As previously mentioned, the divide and conquer approach to sorting means that Merge Sort has a Big O rating of $`O(n log\ n)`$ -- dividing the data in sort() provides the $`log\ n`$ portion, while the single loop merge() provides the initial $`n`$. However, there is the problem of making copies of the sub-arrays in merge() which means Merge Sort has a memory requirement of $`O(n)`$, doubling the memory needed for any dataset. You can still do better.

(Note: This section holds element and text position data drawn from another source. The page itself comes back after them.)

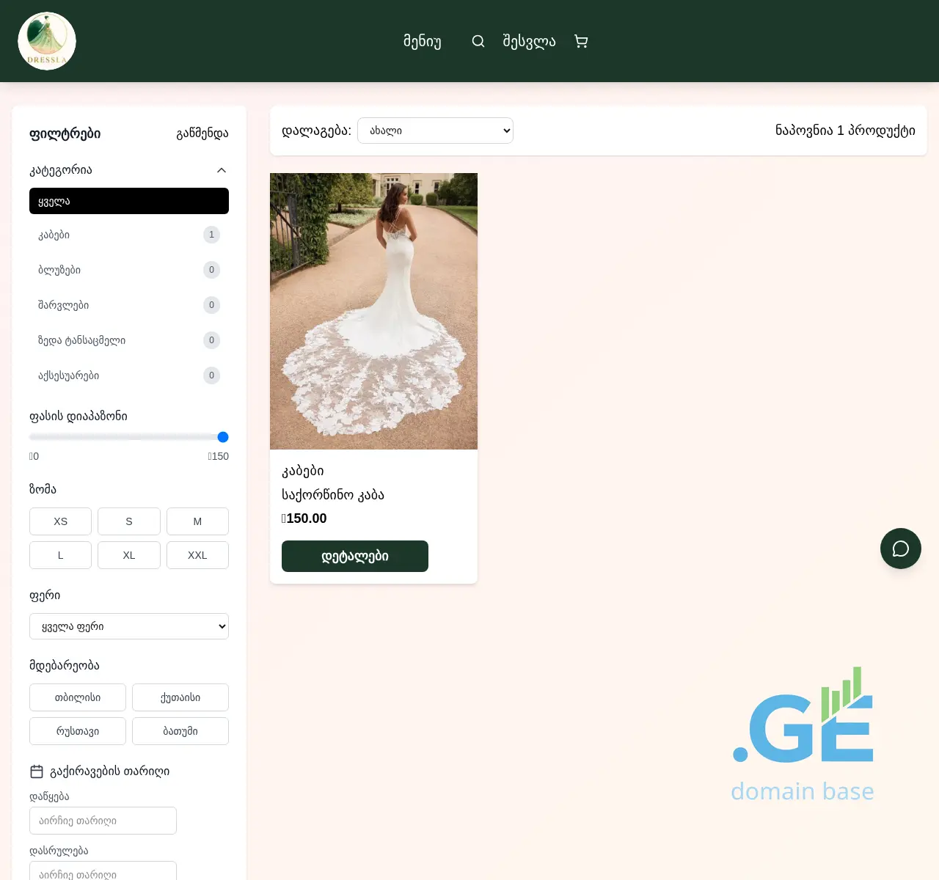
Task: Toggle the თბილისი location filter
Action: [78, 697]
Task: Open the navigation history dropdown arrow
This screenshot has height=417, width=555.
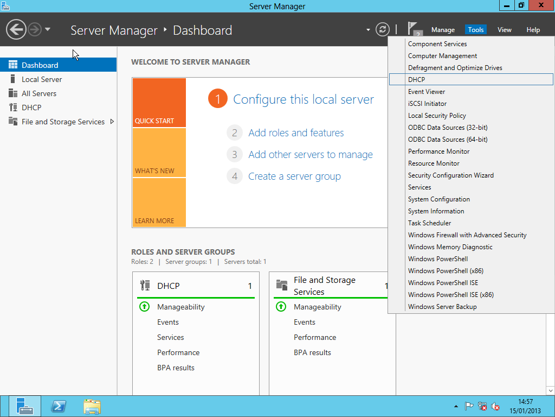Action: [x=48, y=29]
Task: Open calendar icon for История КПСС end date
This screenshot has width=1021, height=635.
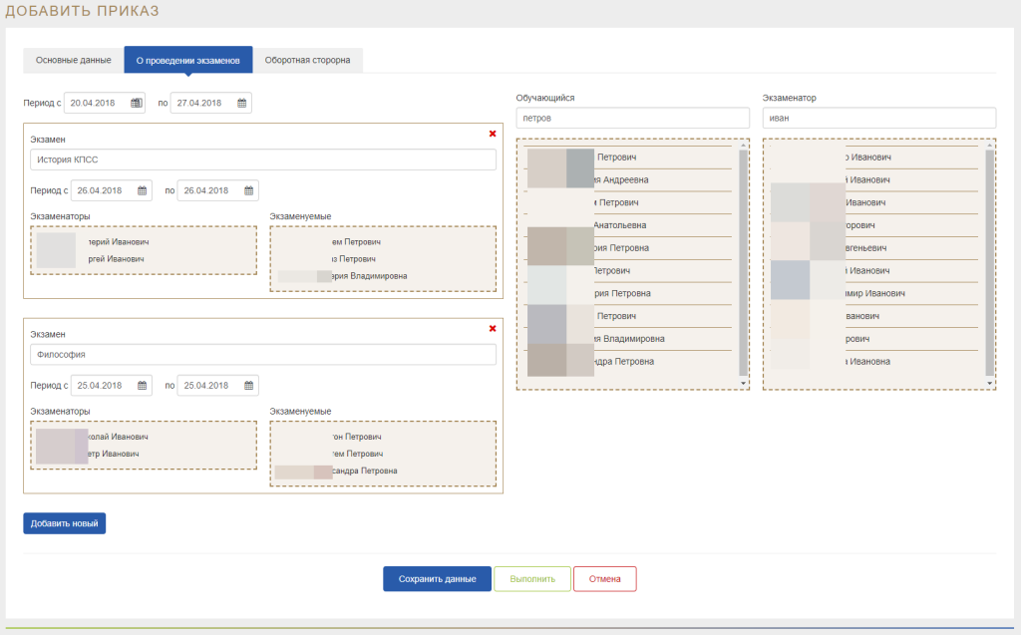Action: pos(248,190)
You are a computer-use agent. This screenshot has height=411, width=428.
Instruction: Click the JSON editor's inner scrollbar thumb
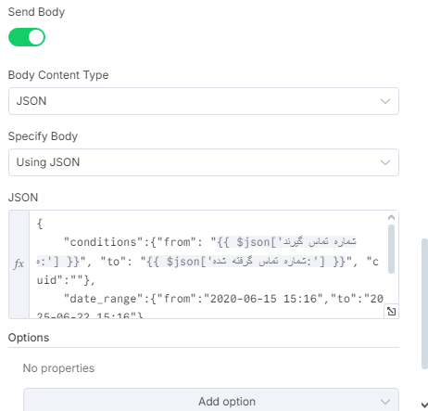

Merge Sort Example in Python
The example below defines a merge_sort() funtion in Python. The function takes a list nums as a parameter and sorts the nums list using the merge sort. The merge sort recursively divides the array into halves until it reaches subarrays of size one or zero, and then merges them in a sorted manner. The merge() function is used to combine two sorted halves into a single sorted list.
def merge_sort(nums):
"""
This function performs the merge sort algorithm on a list.

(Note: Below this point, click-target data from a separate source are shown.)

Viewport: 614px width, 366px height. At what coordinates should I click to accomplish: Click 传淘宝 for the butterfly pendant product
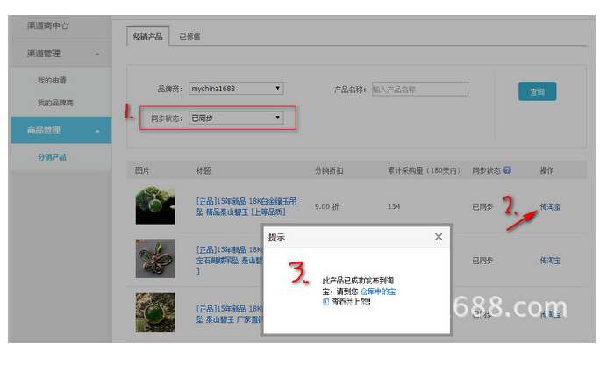(550, 260)
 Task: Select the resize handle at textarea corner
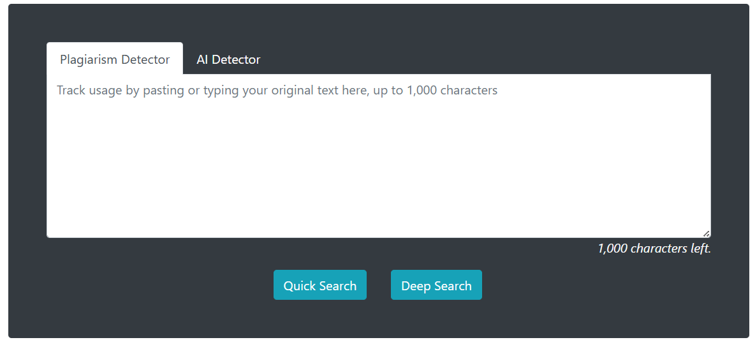point(706,233)
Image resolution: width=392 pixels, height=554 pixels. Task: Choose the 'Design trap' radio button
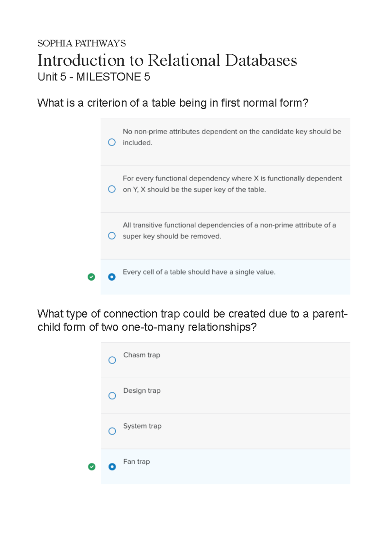click(112, 396)
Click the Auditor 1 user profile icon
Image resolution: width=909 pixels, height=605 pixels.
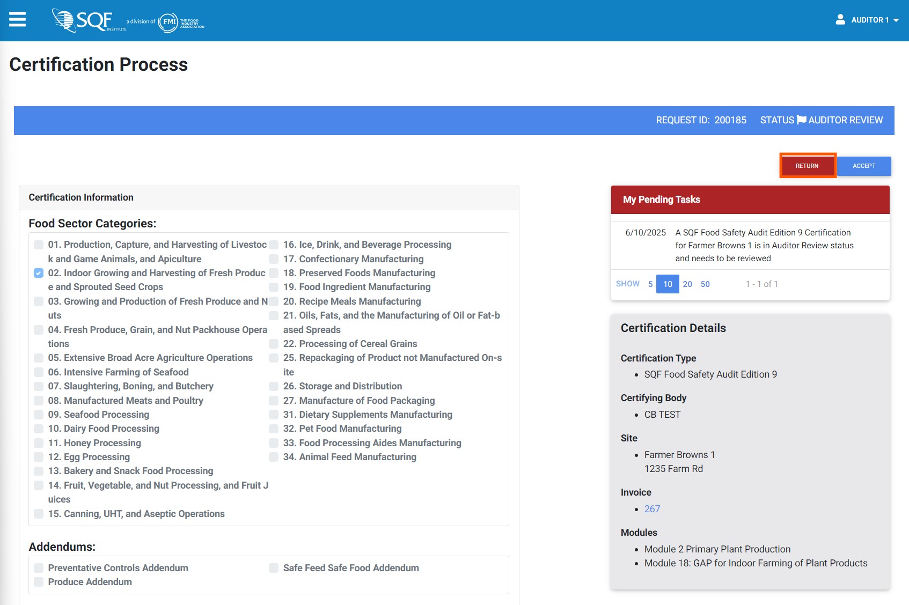pyautogui.click(x=840, y=20)
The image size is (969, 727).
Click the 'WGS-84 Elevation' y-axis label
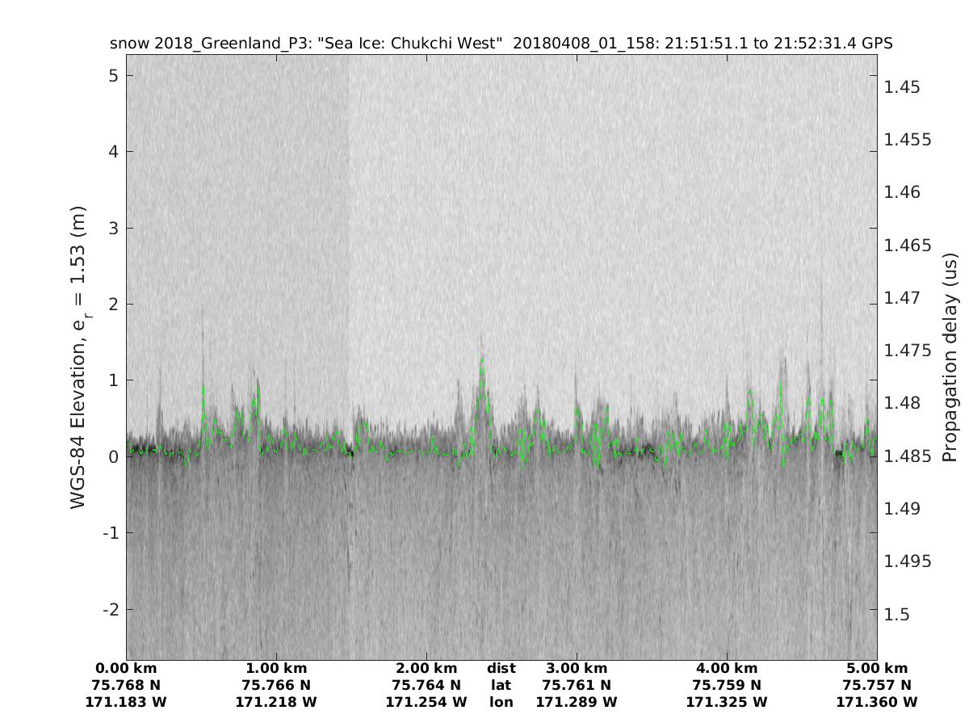point(78,356)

:param nums: A list of comparable elements
:return: The sorted list in ascending order
"""
# If the array has one or zero elements, it is already sorted
if len(nums) <= 1:
return nums
# Split the array into two halves
mid = len(nums) / 2
left_half = nums[:mid]
right_half = nums[mid:]
# Recursively sort both halves
left_half = merge_sort(left_half)
right_half = merge_sort(right_half)
# Merge the sorted halves
return merge(left_half, right_half)
def merge(left, right):
"""
This function merges two sorted lists into a single sorted list.

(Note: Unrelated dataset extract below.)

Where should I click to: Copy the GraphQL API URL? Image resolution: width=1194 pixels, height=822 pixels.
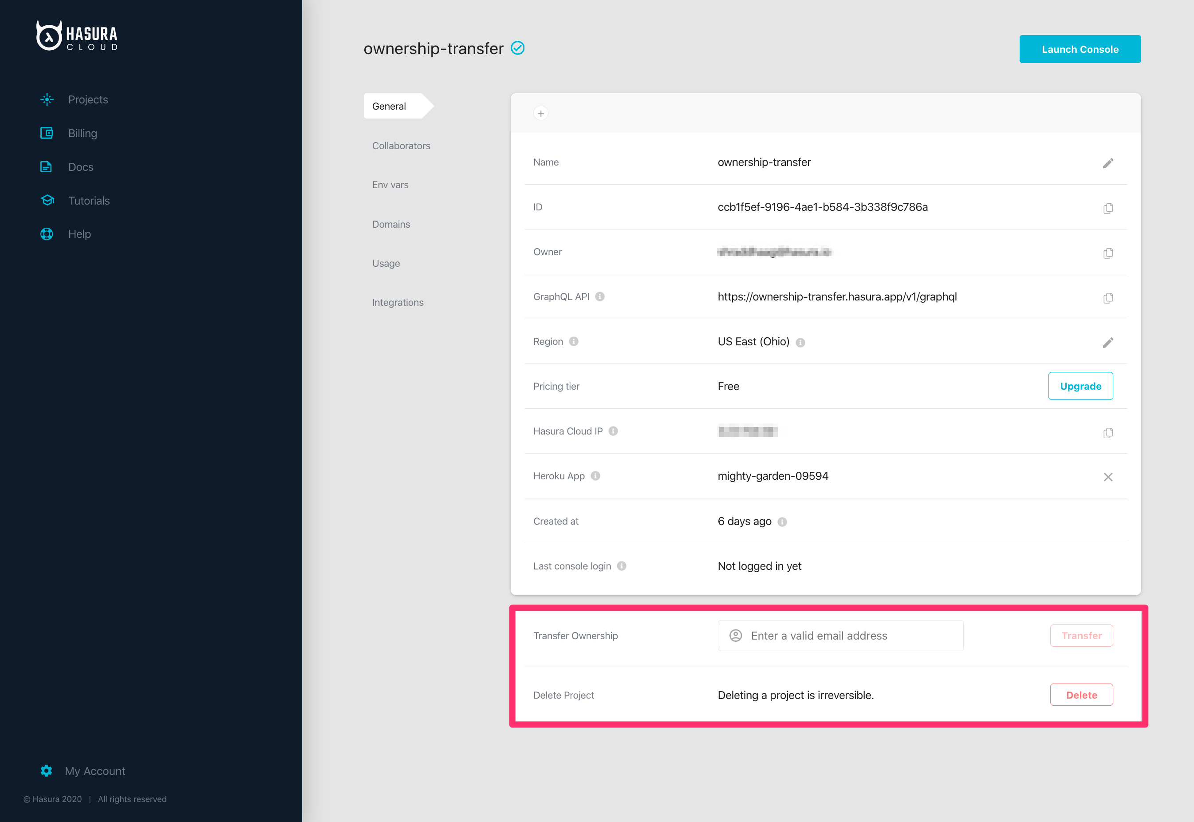[1108, 298]
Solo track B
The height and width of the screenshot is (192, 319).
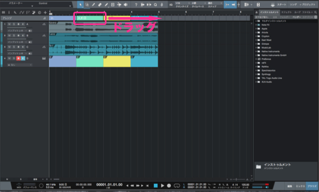point(14,36)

:param left: The left half of the original list
:param right: The right half of the original list
:return: The merged and sorted list
"""
result = []
i = j = 0
# Compare elements from both halves and merge them in sorted order
while i < len(left) and j < len(right):
if left[i] < right[j]:
result.append(left[i])
i += 1
else:
result.append(right[j])
j += 1
# Append the remaining elements from both halves (if any)
result.extend(left[i:])
result.extend(right[j:])
return result
Summary: Merge Sort
The Merge Sort, $`O(n log\ n)`$, uses recursion to divide the dataset into half, sort each half, then merge them back into a single dataset. The Merge Sort is efficient and well suited to sorting large datasets, though it duplicates the dataset being sorted, which is something you can improve upon.